Stored data

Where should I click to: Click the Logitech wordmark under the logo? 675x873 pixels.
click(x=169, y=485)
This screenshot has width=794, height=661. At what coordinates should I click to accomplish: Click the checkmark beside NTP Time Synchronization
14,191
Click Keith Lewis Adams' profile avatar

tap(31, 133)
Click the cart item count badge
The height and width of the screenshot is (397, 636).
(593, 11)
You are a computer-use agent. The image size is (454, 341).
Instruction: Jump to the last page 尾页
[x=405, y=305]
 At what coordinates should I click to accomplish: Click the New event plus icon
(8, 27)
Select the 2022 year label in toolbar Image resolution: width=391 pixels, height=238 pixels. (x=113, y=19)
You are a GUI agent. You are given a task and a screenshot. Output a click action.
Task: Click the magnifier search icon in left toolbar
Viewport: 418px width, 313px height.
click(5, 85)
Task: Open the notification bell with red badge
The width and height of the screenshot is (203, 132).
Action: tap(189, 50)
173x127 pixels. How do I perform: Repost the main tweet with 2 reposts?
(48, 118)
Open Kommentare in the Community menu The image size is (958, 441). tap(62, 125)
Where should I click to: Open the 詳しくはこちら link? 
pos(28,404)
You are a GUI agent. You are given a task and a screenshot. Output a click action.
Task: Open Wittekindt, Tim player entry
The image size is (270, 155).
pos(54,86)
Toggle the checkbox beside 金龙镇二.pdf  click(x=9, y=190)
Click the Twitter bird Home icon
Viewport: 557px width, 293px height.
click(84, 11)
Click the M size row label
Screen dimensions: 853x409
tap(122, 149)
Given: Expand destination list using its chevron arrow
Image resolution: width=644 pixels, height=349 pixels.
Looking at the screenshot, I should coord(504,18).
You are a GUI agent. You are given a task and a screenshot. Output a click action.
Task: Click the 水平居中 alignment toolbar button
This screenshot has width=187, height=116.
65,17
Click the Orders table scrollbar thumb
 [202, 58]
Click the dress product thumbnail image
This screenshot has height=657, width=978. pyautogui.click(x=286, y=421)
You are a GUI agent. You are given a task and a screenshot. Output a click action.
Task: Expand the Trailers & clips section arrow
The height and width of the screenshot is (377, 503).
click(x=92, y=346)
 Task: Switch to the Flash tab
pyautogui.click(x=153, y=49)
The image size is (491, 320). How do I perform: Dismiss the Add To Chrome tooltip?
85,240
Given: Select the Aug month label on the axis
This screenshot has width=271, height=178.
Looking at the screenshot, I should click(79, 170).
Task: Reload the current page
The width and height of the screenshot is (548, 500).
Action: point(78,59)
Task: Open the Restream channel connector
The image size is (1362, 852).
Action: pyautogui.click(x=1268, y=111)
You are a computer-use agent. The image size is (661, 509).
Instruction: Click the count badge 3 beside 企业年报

• YOUR INSTRUCTIONS:
Would you please copy every line of the data exactly?

• RESPONSE TO THE TASK:
Where should I click to: Click the Logitech wordmark under the logo? 675x873 pixels.
click(x=169, y=485)
This screenshot has width=794, height=661. At what coordinates should I click to accomplish: Click the checkmark beside NTP Time Synchronization
14,191
Click Keith Lewis Adams' profile avatar

tap(31, 133)
Click the cart item count badge
The height and width of the screenshot is (397, 636).
(593, 11)
You are a computer-use agent. The image size is (454, 341).
Instruction: Jump to the last page 尾页
[x=405, y=305]
 At what coordinates should I click to accomplish: Click the New event plus icon
(8, 27)
Select the 2022 year label in toolbar Image resolution: width=391 pixels, height=238 pixels. (x=113, y=19)
You are a GUI agent. You are given a task and a screenshot. Output a click action.
Task: Click the magnifier search icon in left toolbar
Viewport: 418px width, 313px height.
click(5, 85)
Task: Open the notification bell with red badge
The width and height of the screenshot is (203, 132).
Action: tap(189, 50)
173x127 pixels. How do I perform: Repost the main tweet with 2 reposts?
(48, 118)
Open Kommentare in the Community menu The image size is (958, 441). tap(62, 125)
Where should I click to: Open the 詳しくはこちら link? 
pos(28,404)
You are a GUI agent. You are given a task and a screenshot. Output a click action.
Task: Open Wittekindt, Tim player entry
The image size is (270, 155).
pos(54,86)
Toggle the checkbox beside 金龙镇二.pdf  click(x=9, y=190)
Click the Twitter bird Home icon
Viewport: 557px width, 293px height.
click(84, 11)
Click the M size row label
Screen dimensions: 853x409
tap(122, 149)
Given: Expand destination list using its chevron arrow
Image resolution: width=644 pixels, height=349 pixels.
Looking at the screenshot, I should coord(504,18).
You are a GUI agent. You are given a task and a screenshot. Output a click action.
Task: Click the 水平居中 alignment toolbar button
This screenshot has width=187, height=116.
65,17
Click the Orders table scrollbar thumb
 [202, 58]
Click the dress product thumbnail image
This screenshot has height=657, width=978. pyautogui.click(x=286, y=421)
You are a GUI agent. You are given a task and a screenshot. Output a click action.
Task: Expand the Trailers & clips section arrow
The height and width of the screenshot is (377, 503).
click(x=92, y=346)
 Task: Switch to the Flash tab
pyautogui.click(x=153, y=49)
The image size is (491, 320). How do I perform: Dismiss the Add To Chrome tooltip?
85,240
Given: Select the Aug month label on the axis
This screenshot has width=271, height=178.
Looking at the screenshot, I should click(79, 170).
Task: Reload the current page
The width and height of the screenshot is (548, 500).
Action: point(78,59)
Task: Open the Restream channel connector
The image size is (1362, 852).
Action: pyautogui.click(x=1268, y=111)
You are a computer-use agent. The image size is (661, 509).
Instruction: Click the count badge 3 beside 企业年报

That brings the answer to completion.